# [DOCUMENT SEGMENT]
********************

The insect-world is legion; immense hairy spiders, and also the trap-door spider is a wonderful creature, the mechanism of hinge, door, and entrance are perfect works of art.
I was told by some of the people at Mongwato that there are in Khama’s territory over 200 cattle-posts, in addition to vieh-posts for sheep and bucks. The main and only transport road from Mongwato to the Matabeleland passes along by the east end of the range of hills by the town, through a thick bush to the Mokalapsie river, thirty miles, a large and broad stream in the rainy season. Upon its banks are many cattle-posts, and it is much visited by lions. From this river the road continues in a north-north-east direction, crossing the metley or sand river, Tuane, on to Chakani pan, distant from Mongwato fifty-four miles, one of the most lovely spots on this road, where I spent three weeks exploring. I outspanned under a clump of trees close to the pan, but had to shift my waggon into the open, the trees being full of tree-toads, and large lizards occupied every hole in them. The toads would drop down on to my waggon and make themselves very comfortable on my boxes and bed. The large lizard had every look of being a dangerous reptile to have a bite from. They were beautifully marked, the front of the head had a well-shaped heart of a silver grey, with a well-shaped letter Y of a rich red brown. I endeavoured to obtain a specimen, but could not get them to come out.
There are some very fine specimens of the euphorbia and lotus trees away in the bush, and also fine timber trees of other kinds. My delay here for three weeks was compulsory, as there was no water to be had beyond this point for 150 miles. This being part of the doorst land, and as the season had been very dry, all the pans were empty. I was compelled to wait until the storms, which are usual at this time of year (October), filled them. The last week of my stay severe thunderstorms were seen in the north every afternoon, which gave me hope of a good supply on the road, and occasionally we had severe storms at the pan, but not a drop of rain fell. The lightning was terrific; and the thunder following, rolling over the hills and forest trees, shaking the very ground, was grand. I always kept from three to four days’ supply of water in my waggons, in casks and iron cans, never leaving without having them filled, which I personally looked to. But in this case I omitted doing so, thinking my driver would attend to it, as I had been out early in the saddle after game, and arrived at the waggon as the oxen were inspanned ready to go forward, as I fully believed water would be plentiful; therefore, on leaving Chakani pan, I thought we were full up with water, instead of which we had only a day’s supply. To give a clearer insight what travelling is in a parched-up country like this, where rain has not fallen for six months, I will quote from my journal a week’s trek through it.

********************

# [ITEMS]
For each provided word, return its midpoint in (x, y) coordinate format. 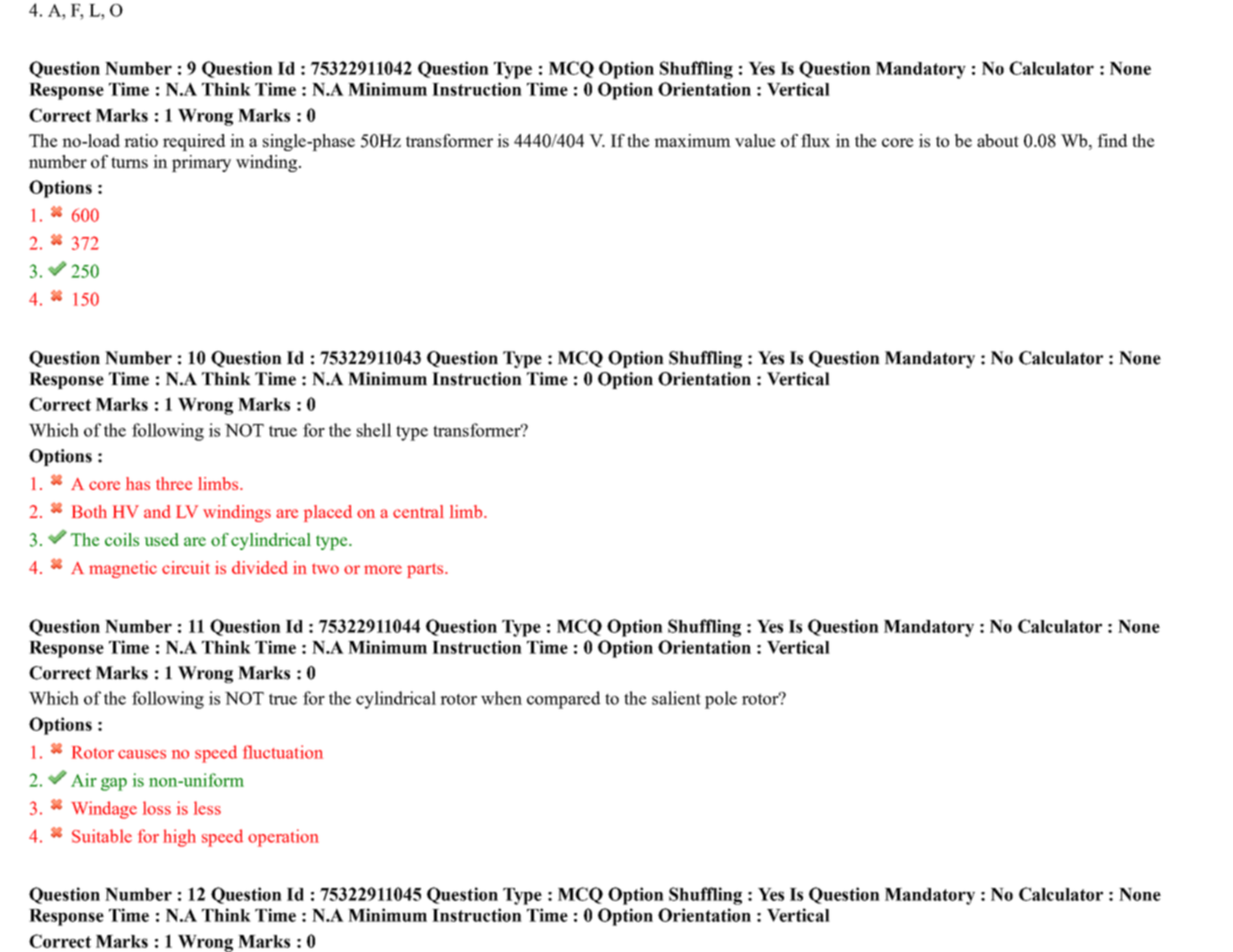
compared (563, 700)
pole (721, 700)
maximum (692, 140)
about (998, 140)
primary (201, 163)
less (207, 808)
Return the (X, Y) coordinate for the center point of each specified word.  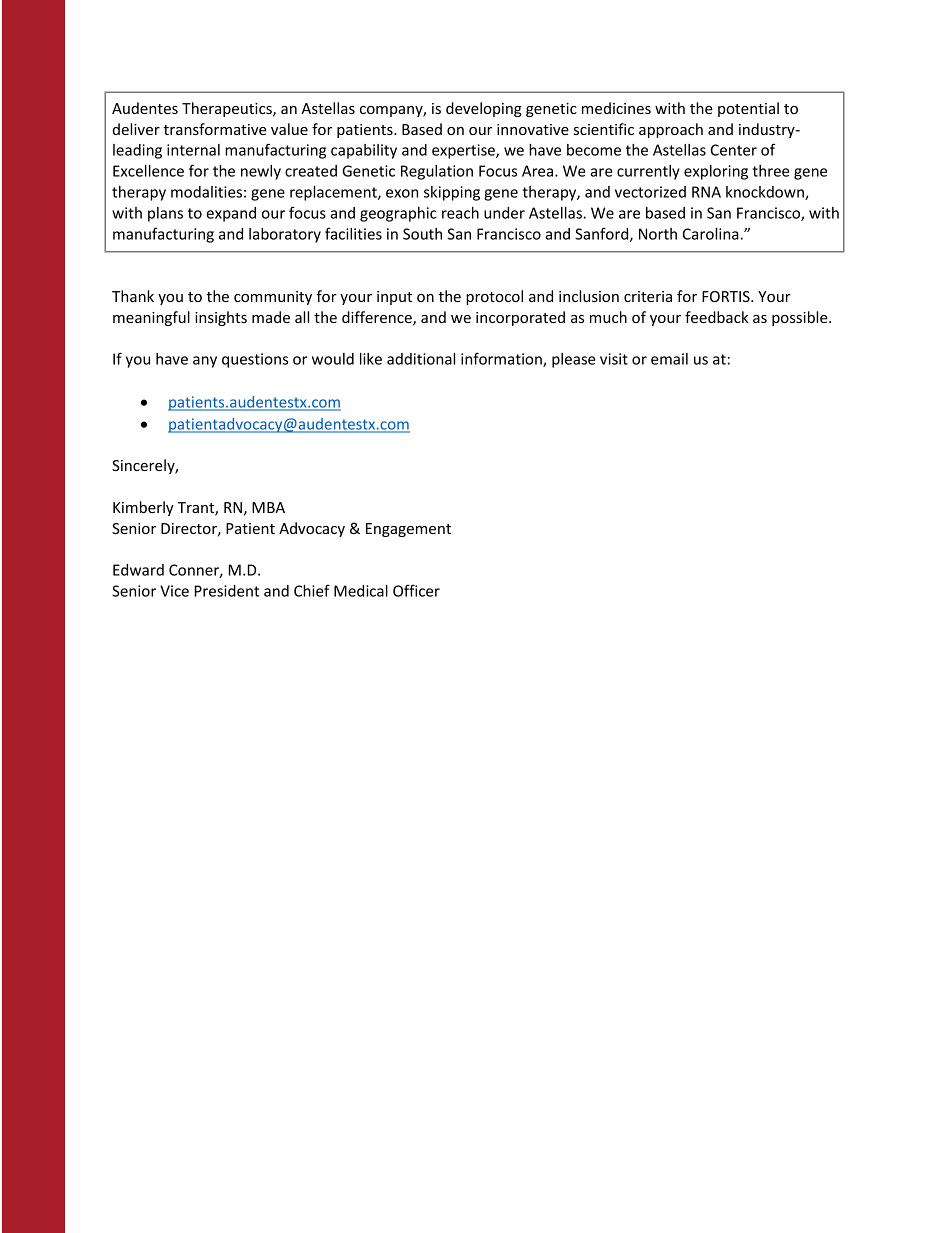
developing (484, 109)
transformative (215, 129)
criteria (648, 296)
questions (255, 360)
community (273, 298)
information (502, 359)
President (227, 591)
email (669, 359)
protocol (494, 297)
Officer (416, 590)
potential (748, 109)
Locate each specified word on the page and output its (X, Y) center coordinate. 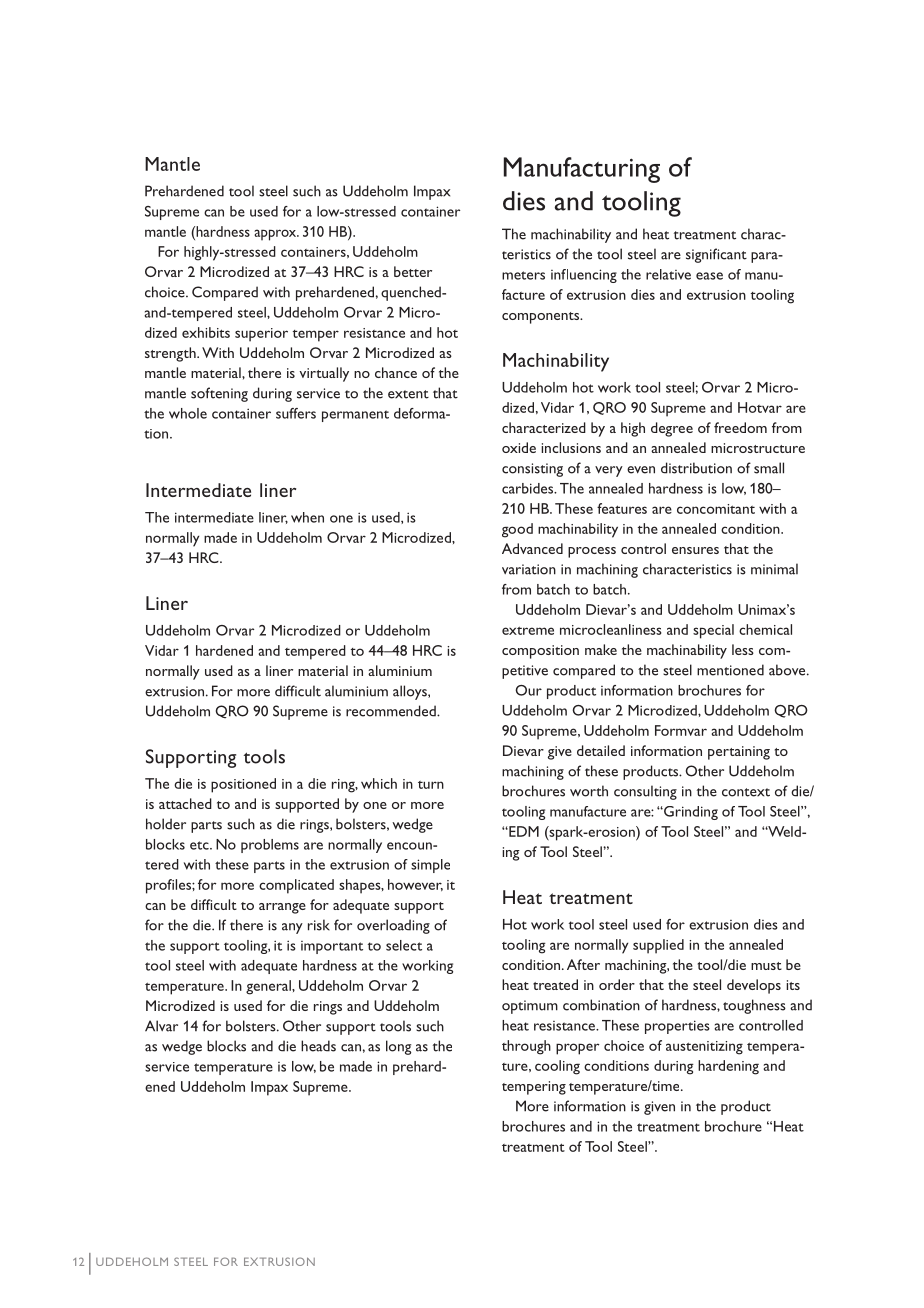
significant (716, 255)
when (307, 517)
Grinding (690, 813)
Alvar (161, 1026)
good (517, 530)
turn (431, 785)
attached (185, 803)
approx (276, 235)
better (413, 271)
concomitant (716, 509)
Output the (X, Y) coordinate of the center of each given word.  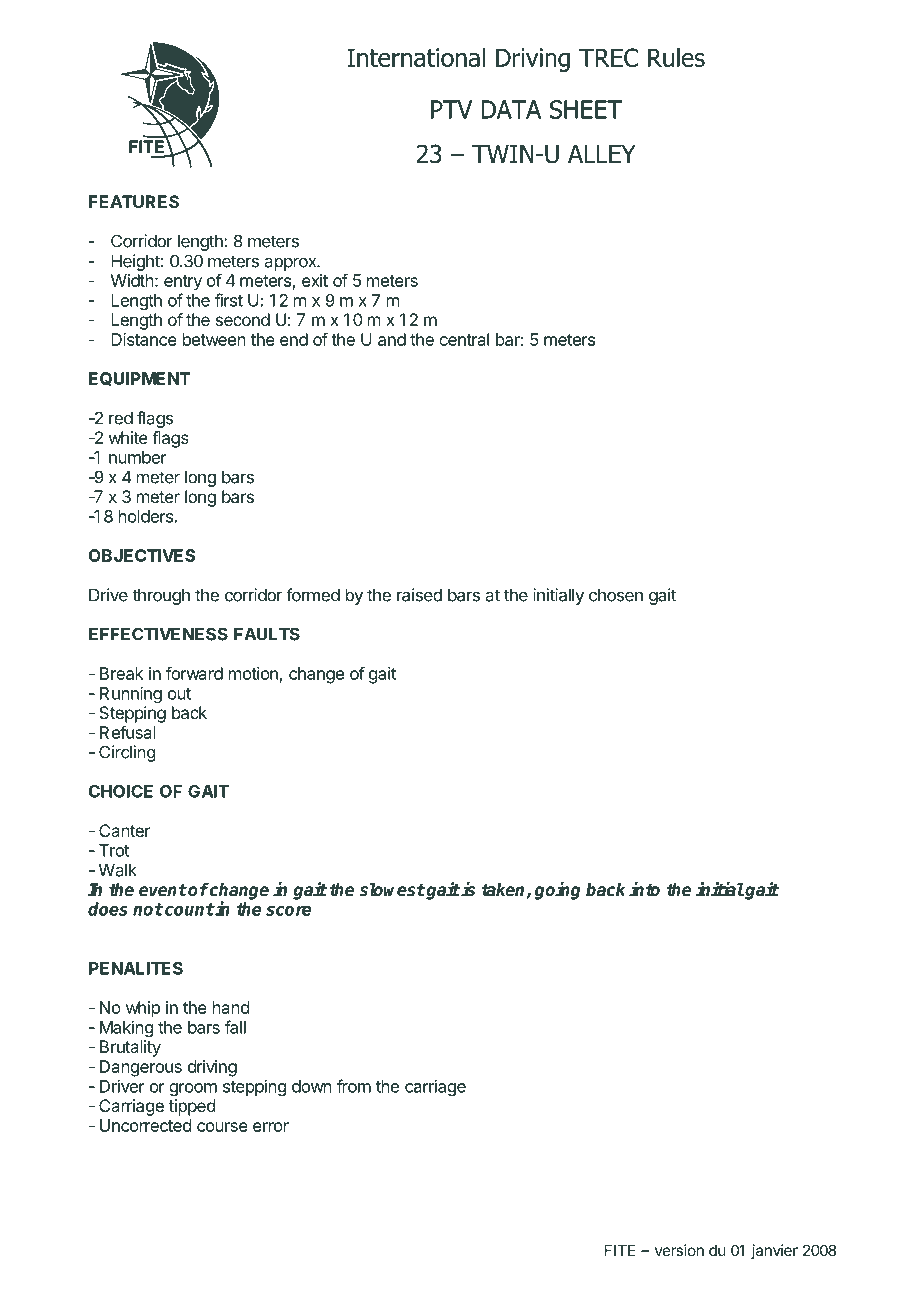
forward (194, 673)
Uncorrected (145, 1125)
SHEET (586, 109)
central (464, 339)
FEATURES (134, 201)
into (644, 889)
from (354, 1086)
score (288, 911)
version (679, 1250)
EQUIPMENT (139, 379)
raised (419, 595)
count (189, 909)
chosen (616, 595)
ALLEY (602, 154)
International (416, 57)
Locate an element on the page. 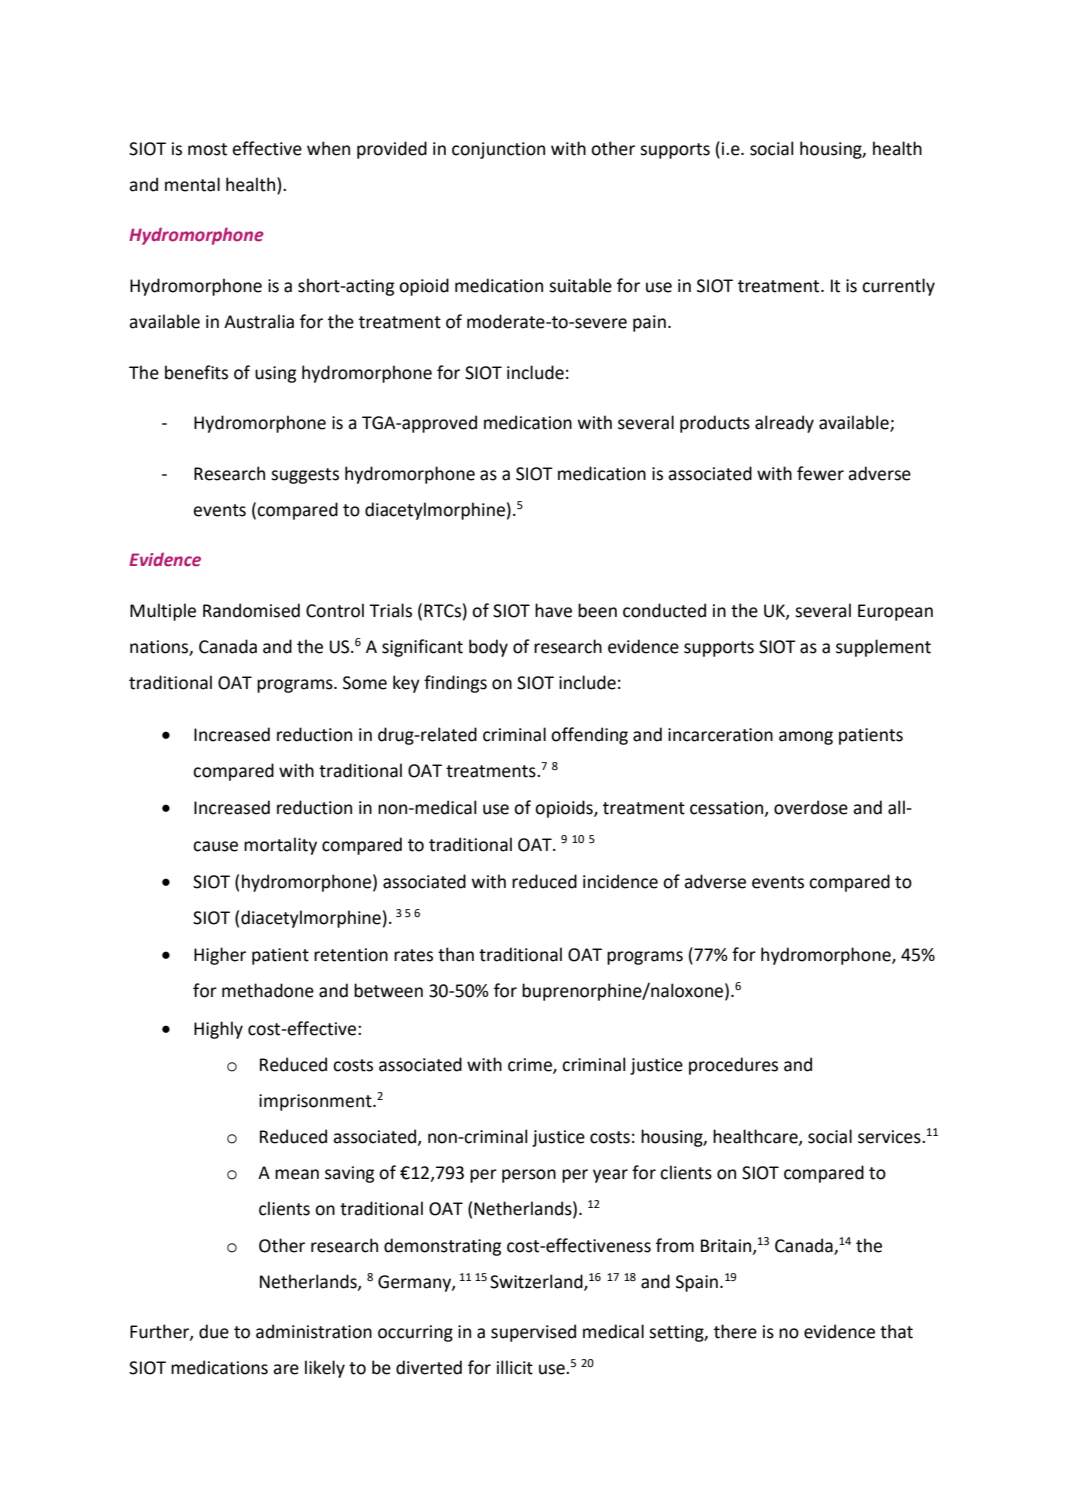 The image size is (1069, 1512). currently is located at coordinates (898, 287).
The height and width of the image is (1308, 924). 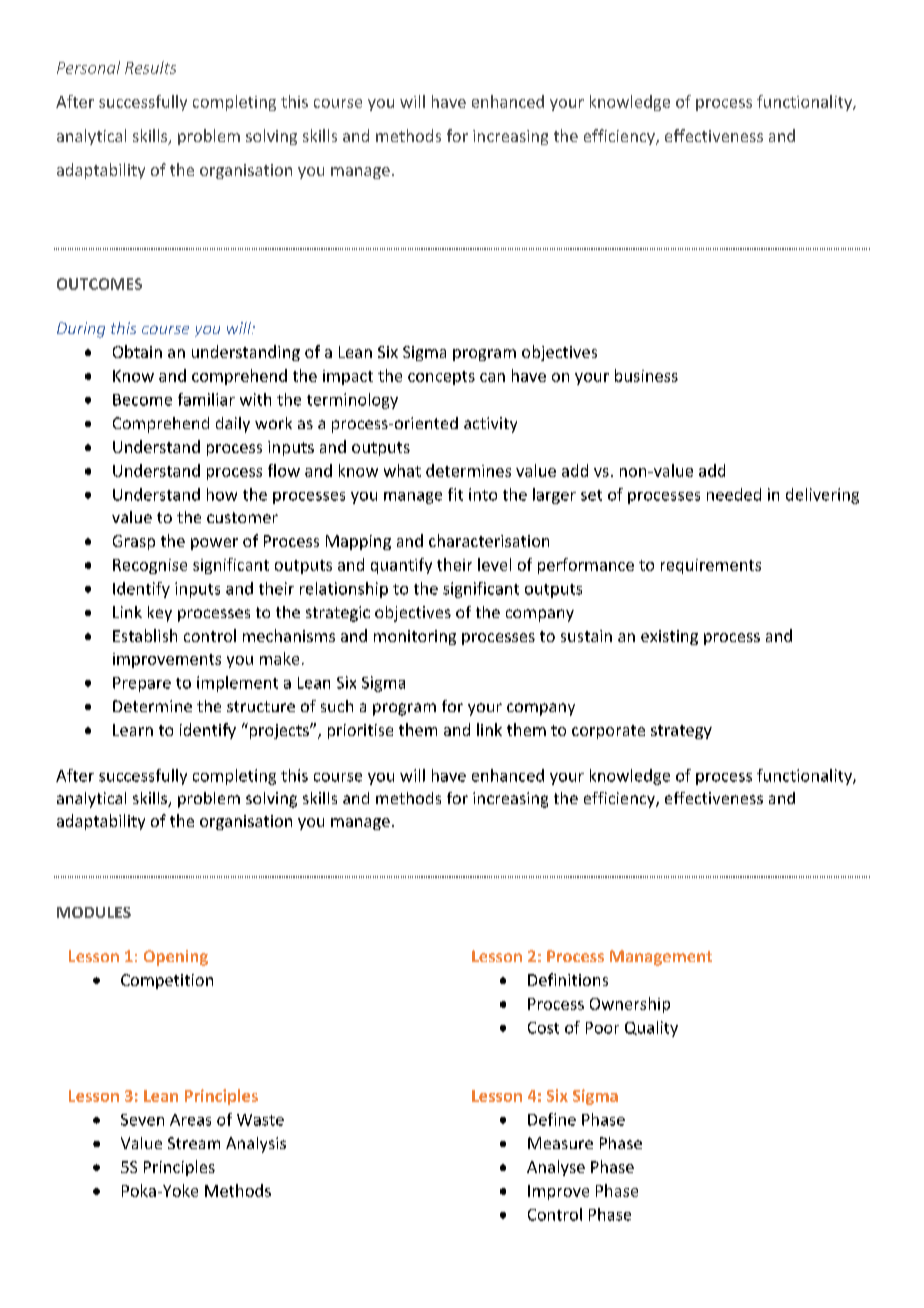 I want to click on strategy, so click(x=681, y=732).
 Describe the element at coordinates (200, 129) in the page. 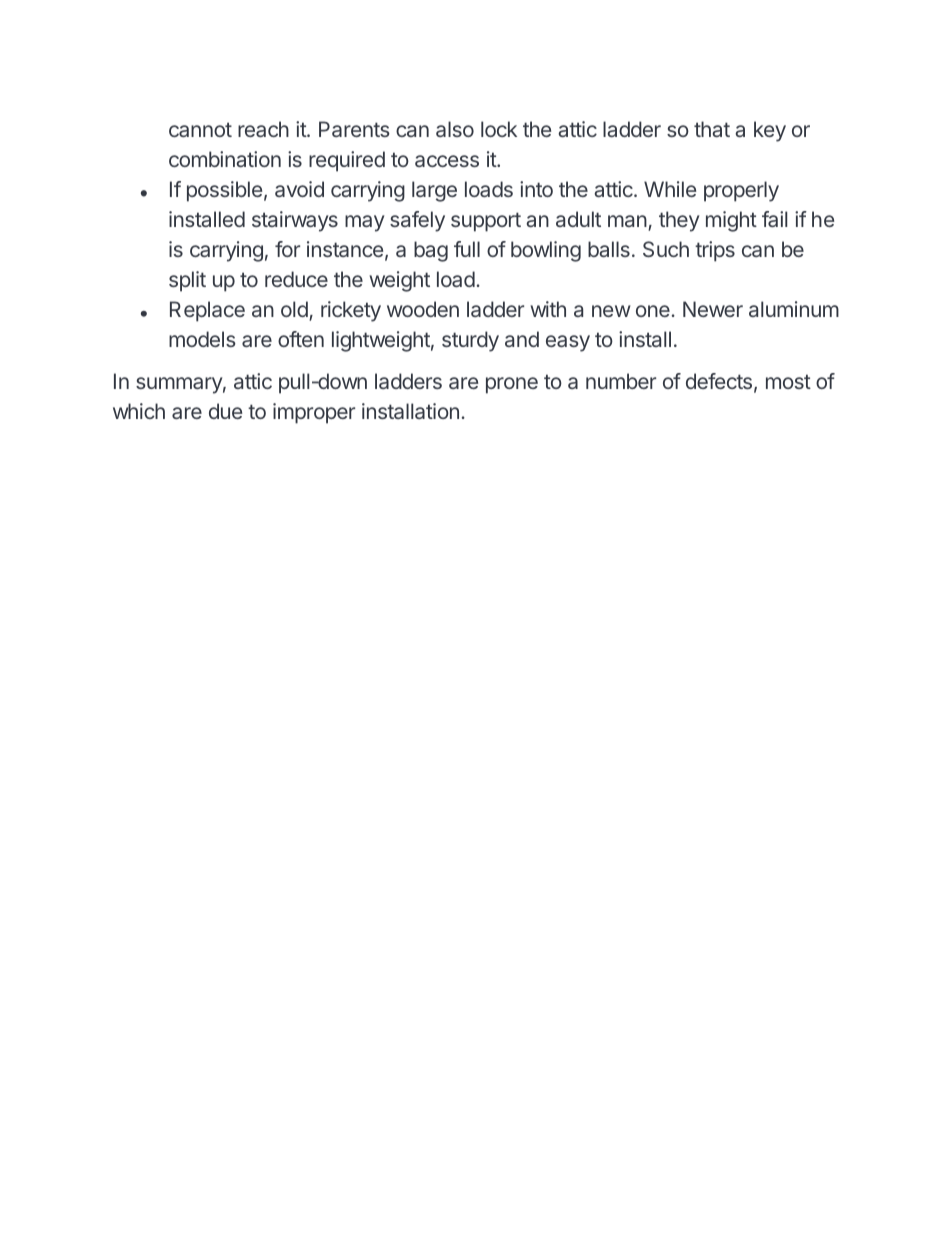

********************

# [WRITTEN INSTRUCTION 1]
Echo the passage on the Mongwato road from "The insect-world is" up to and including "works of art.".
# [WRITTEN INSTRUCTION 2]
Carry on the account of the journey through Khama's territory, picking up after its final sentence.

# [TASK ANSWER 1]
The insect-world is legion; immense hairy spiders, and also the trap-door spider is a wonderful creature, the mechanism of hinge, door, and entrance are perfect works of art.

# [TASK ANSWER 2]
Tuesday, October 16th.—Left Chakani pan at 9 a.m. Travelled over very heavy sand for nine miles to a large open vlei called Lemonie, which, when full of water, is nearly a mile in length, a great resort for wild-fowl and that beautiful bird the berg swallow, the size of a dove, with a brilliant golden copper-colour plumage on the back, and light salmon colour and sky-blue breast. This pan is surrounded by gentle rising ground with bush, where I endeavoured to secure some of those small birds that are rare even here, being of a dark golden-purple, and less in size than our common wren at home. Finding no water, I proceeded on to Lotsane river, nine miles, and outspanned for the night; no water. Found for the first time all our water-casks empty, my driver having forgotten to fill them at Chakani pan. Having explored up and down the river without finding any, after one kettle of coffee being made, went to bed, with the hope of finding water to-morrow.
Wednesday, 17th, 4 a.m.—Sent my driver out and went myself to look for water; no signs of any. Treked three miles and outspanned to give oxen a feed on green young grass, as they have not had water since Monday afternoon. Went without coffee this morning to reserve what little we have for our mid-day meal, then it will be exhausted. This is the first time for twelve years I have been without water by my waggon.
Thursday, 18th.—Retraced my steps six miles, as I met a Boer with his two waggons, who told me he had got a Bushman to show him where the oxen could get water, about two miles off the road, in the bush. Sent my span and boys down to it, but the water was so muddy I could not drink it; filled two bottles, such as it was. The Boer told me I could get good water eight miles beyond Phalasque vlei, the pan being a mile to the right of the road, then I could get water along the road to carry me to the Tati river; consequently, shall start early to-morrow to reach it.